The other option is to make system calls at runtime to copy into an executable page, or change permissions on the page it's in. That's still more complicated than using a local array to get GCC to copy code into executable stack memory.
(I don't know if there's an easy way to enable READ_IMPLIES_EXEC under modern kernels. Having no GNU-stack attribute at all in an ELF binary does that for 32-bit code, but not 64-bit.)
Yet another option is __attribute__((section(".text"))) const char code[] = ...;
Working example: https://godbolt.org/z/draGeh.
If you need the array to be writeable, e.g. for shellcode that inserts some zeros into strings, you could maybe link with ld -N. But probably best to use -z execstack and a local array.
Two problems in the question:
exec permission on the page, because you used an array that will go in the noexec read+write .data section.
your machine code doesn't end with a ret instruction so even if it did run, execution would fall into whatever was next in memory instead of returning.
And BTW, the REX prefix is totally redundant. "\x31\xc0" xor eax,eax has exactly the same effect as xor rax,rax.
You need the page containing the machine code to have execute permission. x86-64 page tables have a separate bit for execute separate from read permission, unlike legacy 386 page tables.
The easiest way to get static arrays to be in read+exec memory was to compile with gcc -z execstack. (Used to make the stack and other sections executable, now only the stack).
Until recently (2018 or 2019), the standard toolchain (binutils ld) would put section .rodata into the same ELF segment as .text, so they'd both have read+exec permission. Thus using const char code[] = "..."; was sufficient for executing manually-specified bytes as data, without execstack.
But on my Arch Linux system with GNU ld (GNU Binutils) 2.31.1, that's no longer the case. readelf -a shows that the .rodata section went into an ELF segment with .eh_frame_hdr and .eh_frame, and it only has Read permission. .text goes in a segment with Read + Exec, and .data goes in a segment with Read + Write (along with the .got and .got.plt). (What's the difference of section and segment in ELF file format)

▶ [Material provided]
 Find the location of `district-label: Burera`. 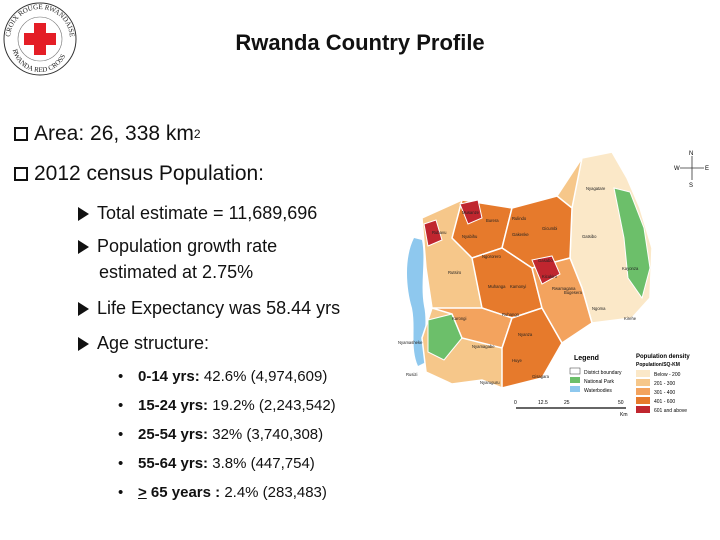

district-label: Burera is located at coordinates (492, 220).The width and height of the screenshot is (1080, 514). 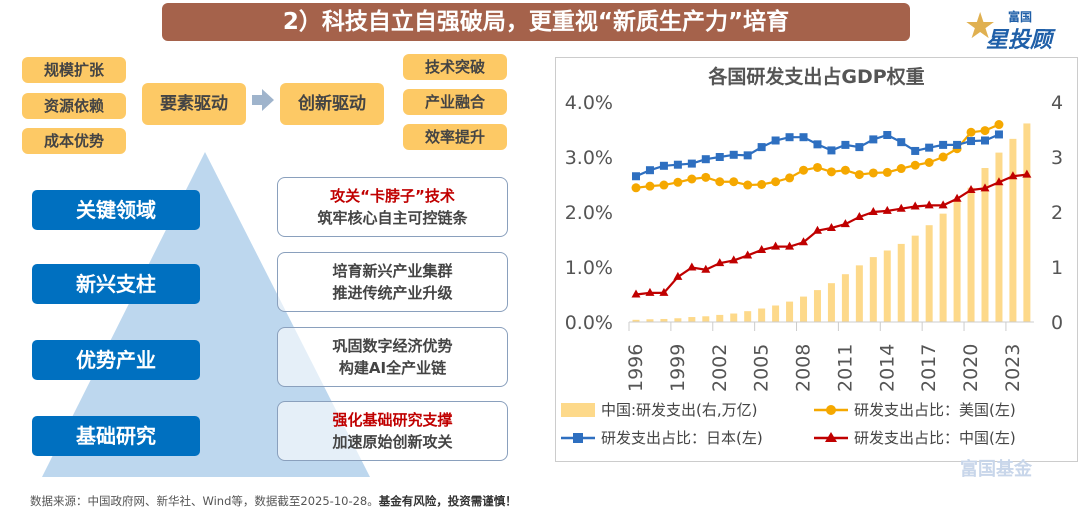 What do you see at coordinates (929, 368) in the screenshot?
I see `x-tick-label: 2017` at bounding box center [929, 368].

▶ [Actions to take]
**1)** Output the section of the forum answer on executing machine code that begins at the words "The easiest way" and stops after "ELF file format)", keeping every character unchanged.
**2)** According to the forum answer on executing machine code, what version of GNU ld is installed on the Arch Linux system it mentions?
**3)** List every ELF section name, written with its leading dot, that appears in the forum answer on executing machine code.
The listing plays no part in this work.

▶ [Solutions for each task]
**1)**
The easiest way to get static arrays to be in read+exec memory was to compile with gcc -z execstack. (Used to make the stack and other sections executable, now only the stack).
Until recently (2018 or 2019), the standard toolchain (binutils ld) would put section .rodata into the same ELF segment as .text, so they'd both have read+exec permission. Thus using const char code[] = "..."; was sufficient for executing manually-specified bytes as data, without execstack.
But on my Arch Linux system with GNU ld (GNU Binutils) 2.31.1, that's no longer the case. readelf -a shows that the .rodata section went into an ELF segment with .eh_frame_hdr and .eh_frame, and it only has Read permission. .text goes in a segment with Read + Exec, and .data goes in a segment with Read + Write (along with the .got and .got.plt). (What's the difference of section and segment in ELF file format)

**2)** GNU ld (GNU Binutils) 2.31.1.

**3)**
.text
.rodata
.data
.eh_frame_hdr
.eh_frame
.got
.got.plt